Raymond Burr as the original Ironside was anything but alluring. His game was mental, his electric wheelchair nothing more than a standard 1970s manual chair with a toggle switch and a battery — which he somehow needed as a low para. He moved awkwardly on institutional tires, a stiff in a suit when he rolled, more at ease being pushed. His character was a construct of low societal expectations and ignorance of spinal cord injury rather than the work of a knowledgeable screenwriter. Blame it on culture.

As for sex, Burr’s Ironside never rubbed elbows with anything remotely resembling it. He played a cross between Mr. Wizard and the Pillsbury Doughboy — no love interest needed.

But something funny happened in America this past half-century. The first Ironside, which debuted in 1967 and enjoyed an eight-year run, worked as a diversion from Vietnam body counts on the news and something called the sexual revolution. Three years after the series ended, Jon Voigt, playing a para/vet returning stateside in Coming Home, steamed up the screen in an explicit sex scene with Jane Fonda.

Then came Born on the Fourth of July (1989), The Waterdance (1992), and NM’s yearly Sex, Wheels and Relationships issue. It was coming-of-age time for disability and sex in America. Well, almost.

Women wheelers were left out of the media world’s sexual equation. But a huge barrier fell when Ellen Stohl, a low quad with good old-fashioned sex appeal plus brains, appeared in Playboy. By the time the Push Girls arrived in their contemporary reality show, the pendulum had completed a 180-degree arc.

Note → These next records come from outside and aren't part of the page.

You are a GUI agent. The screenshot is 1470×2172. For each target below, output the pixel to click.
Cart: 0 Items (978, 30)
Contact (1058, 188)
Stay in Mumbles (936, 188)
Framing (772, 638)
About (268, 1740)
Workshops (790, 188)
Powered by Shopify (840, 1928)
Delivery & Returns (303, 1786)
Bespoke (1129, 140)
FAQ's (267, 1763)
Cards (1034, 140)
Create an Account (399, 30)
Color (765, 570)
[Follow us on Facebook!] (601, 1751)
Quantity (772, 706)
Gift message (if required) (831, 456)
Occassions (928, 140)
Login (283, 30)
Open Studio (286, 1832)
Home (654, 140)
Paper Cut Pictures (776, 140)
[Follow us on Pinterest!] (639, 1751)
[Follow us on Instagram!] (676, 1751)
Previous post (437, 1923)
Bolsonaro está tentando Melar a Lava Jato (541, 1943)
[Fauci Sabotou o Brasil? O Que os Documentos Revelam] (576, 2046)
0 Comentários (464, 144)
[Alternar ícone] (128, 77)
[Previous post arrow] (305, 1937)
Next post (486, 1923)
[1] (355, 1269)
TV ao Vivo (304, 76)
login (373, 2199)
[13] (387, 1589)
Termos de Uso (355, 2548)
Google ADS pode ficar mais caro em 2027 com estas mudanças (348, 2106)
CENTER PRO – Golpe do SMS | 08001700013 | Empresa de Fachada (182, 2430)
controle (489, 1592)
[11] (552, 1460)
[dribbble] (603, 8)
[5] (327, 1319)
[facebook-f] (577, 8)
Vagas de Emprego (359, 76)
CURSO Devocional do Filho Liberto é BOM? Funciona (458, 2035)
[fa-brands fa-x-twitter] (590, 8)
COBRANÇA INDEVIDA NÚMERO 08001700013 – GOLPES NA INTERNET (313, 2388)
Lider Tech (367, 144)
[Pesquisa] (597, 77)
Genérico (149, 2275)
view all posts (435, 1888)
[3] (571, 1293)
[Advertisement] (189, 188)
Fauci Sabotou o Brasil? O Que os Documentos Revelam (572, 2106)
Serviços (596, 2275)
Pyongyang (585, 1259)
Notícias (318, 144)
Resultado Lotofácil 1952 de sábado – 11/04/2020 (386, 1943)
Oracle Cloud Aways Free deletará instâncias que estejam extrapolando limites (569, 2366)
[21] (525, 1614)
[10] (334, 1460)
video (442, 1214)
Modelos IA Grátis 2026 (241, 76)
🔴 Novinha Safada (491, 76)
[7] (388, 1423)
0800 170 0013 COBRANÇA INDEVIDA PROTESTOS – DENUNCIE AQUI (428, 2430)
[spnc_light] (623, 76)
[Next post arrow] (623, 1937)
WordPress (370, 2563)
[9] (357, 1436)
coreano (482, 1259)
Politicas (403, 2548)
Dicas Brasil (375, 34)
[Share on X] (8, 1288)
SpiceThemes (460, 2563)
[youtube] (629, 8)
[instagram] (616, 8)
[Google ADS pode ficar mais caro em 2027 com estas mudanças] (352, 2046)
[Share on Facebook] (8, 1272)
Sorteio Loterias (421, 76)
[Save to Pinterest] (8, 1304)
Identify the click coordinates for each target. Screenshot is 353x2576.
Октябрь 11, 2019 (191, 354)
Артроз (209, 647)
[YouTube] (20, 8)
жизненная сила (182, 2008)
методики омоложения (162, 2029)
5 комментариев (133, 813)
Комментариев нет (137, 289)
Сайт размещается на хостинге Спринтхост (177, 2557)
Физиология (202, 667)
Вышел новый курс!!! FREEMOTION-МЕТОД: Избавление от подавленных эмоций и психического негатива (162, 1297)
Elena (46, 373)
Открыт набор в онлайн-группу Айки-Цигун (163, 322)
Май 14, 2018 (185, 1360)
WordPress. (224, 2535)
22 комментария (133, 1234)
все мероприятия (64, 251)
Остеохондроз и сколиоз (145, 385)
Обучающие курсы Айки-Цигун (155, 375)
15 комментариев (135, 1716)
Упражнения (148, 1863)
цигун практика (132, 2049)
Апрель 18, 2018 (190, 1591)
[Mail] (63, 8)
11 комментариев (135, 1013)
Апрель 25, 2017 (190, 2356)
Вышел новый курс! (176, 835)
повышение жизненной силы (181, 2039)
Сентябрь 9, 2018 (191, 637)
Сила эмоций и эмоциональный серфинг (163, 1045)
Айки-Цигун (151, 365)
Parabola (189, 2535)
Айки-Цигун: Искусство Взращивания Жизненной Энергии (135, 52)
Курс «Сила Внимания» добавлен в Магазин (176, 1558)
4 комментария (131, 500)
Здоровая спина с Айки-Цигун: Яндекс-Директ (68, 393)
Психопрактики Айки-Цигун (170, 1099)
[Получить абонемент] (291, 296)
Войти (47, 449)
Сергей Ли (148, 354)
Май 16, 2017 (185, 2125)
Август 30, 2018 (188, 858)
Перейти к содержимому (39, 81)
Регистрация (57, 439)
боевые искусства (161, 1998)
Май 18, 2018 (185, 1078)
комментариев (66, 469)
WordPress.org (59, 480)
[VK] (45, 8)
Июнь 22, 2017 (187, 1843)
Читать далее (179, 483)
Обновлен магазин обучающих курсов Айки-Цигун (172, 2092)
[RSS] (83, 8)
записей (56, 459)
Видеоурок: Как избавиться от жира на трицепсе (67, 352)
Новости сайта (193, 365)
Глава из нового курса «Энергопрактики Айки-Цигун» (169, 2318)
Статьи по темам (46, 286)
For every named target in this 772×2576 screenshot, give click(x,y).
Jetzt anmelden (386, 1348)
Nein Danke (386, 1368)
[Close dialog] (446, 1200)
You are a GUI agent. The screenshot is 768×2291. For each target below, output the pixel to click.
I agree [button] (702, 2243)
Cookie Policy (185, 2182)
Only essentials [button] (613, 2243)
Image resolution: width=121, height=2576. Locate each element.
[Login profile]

Riding that momentum came Blair Underwood, the new Ironside. Black and buff, he was continually moving in his Whirlwind Rough Rider (USA version), spinning and wheeling, starting and stopping like a tennis player trying out a high-performance chair. But sex, not sports, seemed to be standard fare for this Ironside, who is no stranger to bedroom scenes.

What now? Will sex appeal become the predominant casting criterion for disabled characters? Will the box office demand it? What about the real wheelers who keep running into closed doors or getting turned away? When will we see them in the juicy new roles?

What we have now is the appearance of progress. Let’s hope it’s not another beware-what-you-wish-for trap.